Could you return each line below without altering a word?
>>>
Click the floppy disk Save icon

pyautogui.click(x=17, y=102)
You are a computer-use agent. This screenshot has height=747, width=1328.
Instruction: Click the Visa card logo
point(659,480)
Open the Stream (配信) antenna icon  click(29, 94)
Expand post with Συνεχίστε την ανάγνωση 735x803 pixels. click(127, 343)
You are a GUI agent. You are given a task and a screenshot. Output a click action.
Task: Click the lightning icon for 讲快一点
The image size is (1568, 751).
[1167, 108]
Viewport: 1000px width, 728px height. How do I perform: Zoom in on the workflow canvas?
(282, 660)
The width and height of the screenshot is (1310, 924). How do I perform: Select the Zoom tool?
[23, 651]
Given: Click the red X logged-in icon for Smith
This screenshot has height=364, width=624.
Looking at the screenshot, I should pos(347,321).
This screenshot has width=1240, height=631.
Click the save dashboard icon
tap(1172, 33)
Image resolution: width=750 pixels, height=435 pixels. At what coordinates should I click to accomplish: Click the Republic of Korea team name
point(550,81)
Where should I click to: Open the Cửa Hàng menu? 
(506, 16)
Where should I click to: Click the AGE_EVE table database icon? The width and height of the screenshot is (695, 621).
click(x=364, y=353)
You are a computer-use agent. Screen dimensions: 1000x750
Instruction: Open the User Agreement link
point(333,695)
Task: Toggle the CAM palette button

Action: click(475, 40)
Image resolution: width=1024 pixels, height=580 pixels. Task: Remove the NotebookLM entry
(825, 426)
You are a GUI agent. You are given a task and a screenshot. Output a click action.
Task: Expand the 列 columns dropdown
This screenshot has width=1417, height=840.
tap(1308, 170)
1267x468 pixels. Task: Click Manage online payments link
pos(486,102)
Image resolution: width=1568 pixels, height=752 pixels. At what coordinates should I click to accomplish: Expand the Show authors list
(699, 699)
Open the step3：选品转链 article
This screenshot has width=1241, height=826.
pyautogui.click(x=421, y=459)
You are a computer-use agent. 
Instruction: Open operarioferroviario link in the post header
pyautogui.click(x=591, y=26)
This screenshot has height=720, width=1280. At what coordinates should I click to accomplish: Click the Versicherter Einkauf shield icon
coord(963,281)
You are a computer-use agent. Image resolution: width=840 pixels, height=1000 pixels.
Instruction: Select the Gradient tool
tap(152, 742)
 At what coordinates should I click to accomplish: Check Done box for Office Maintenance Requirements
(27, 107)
<<<
## Exercise answer
Click the floppy disk Save icon

pyautogui.click(x=17, y=102)
You are a computer-use agent. This screenshot has height=747, width=1328.
Instruction: Click the Visa card logo
point(659,480)
Open the Stream (配信) antenna icon  click(29, 94)
Expand post with Συνεχίστε την ανάγνωση 735x803 pixels. click(127, 343)
You are a GUI agent. You are given a task and a screenshot. Output a click action.
Task: Click the lightning icon for 讲快一点
The image size is (1568, 751).
[1167, 108]
Viewport: 1000px width, 728px height. How do I perform: Zoom in on the workflow canvas?
(282, 660)
The width and height of the screenshot is (1310, 924). How do I perform: Select the Zoom tool?
[23, 651]
Given: Click the red X logged-in icon for Smith
This screenshot has height=364, width=624.
Looking at the screenshot, I should pos(347,321).
This screenshot has width=1240, height=631.
Click the save dashboard icon
tap(1172, 33)
Image resolution: width=750 pixels, height=435 pixels. At what coordinates should I click to accomplish: Click the Republic of Korea team name
point(550,81)
Where should I click to: Open the Cửa Hàng menu? 
(506, 16)
Where should I click to: Click the AGE_EVE table database icon? The width and height of the screenshot is (695, 621).
click(x=364, y=353)
You are a computer-use agent. Screen dimensions: 1000x750
Instruction: Open the User Agreement link
point(333,695)
Task: Toggle the CAM palette button

Action: click(475, 40)
Image resolution: width=1024 pixels, height=580 pixels. Task: Remove the NotebookLM entry
(825, 426)
You are a GUI agent. You are given a task and a screenshot. Output a click action.
Task: Expand the 列 columns dropdown
This screenshot has width=1417, height=840.
tap(1308, 170)
1267x468 pixels. Task: Click Manage online payments link
pos(486,102)
Image resolution: width=1568 pixels, height=752 pixels. At what coordinates should I click to accomplish: Expand the Show authors list
(699, 699)
Open the step3：选品转链 article
This screenshot has width=1241, height=826.
pyautogui.click(x=421, y=459)
You are a computer-use agent. 
Instruction: Open operarioferroviario link in the post header
pyautogui.click(x=591, y=26)
This screenshot has height=720, width=1280. At what coordinates should I click to accomplish: Click the Versicherter Einkauf shield icon
coord(963,281)
You are a computer-use agent. Image resolution: width=840 pixels, height=1000 pixels.
Instruction: Select the Gradient tool
tap(152, 742)
 At what coordinates should I click to accomplish: Check Done box for Office Maintenance Requirements
(27, 107)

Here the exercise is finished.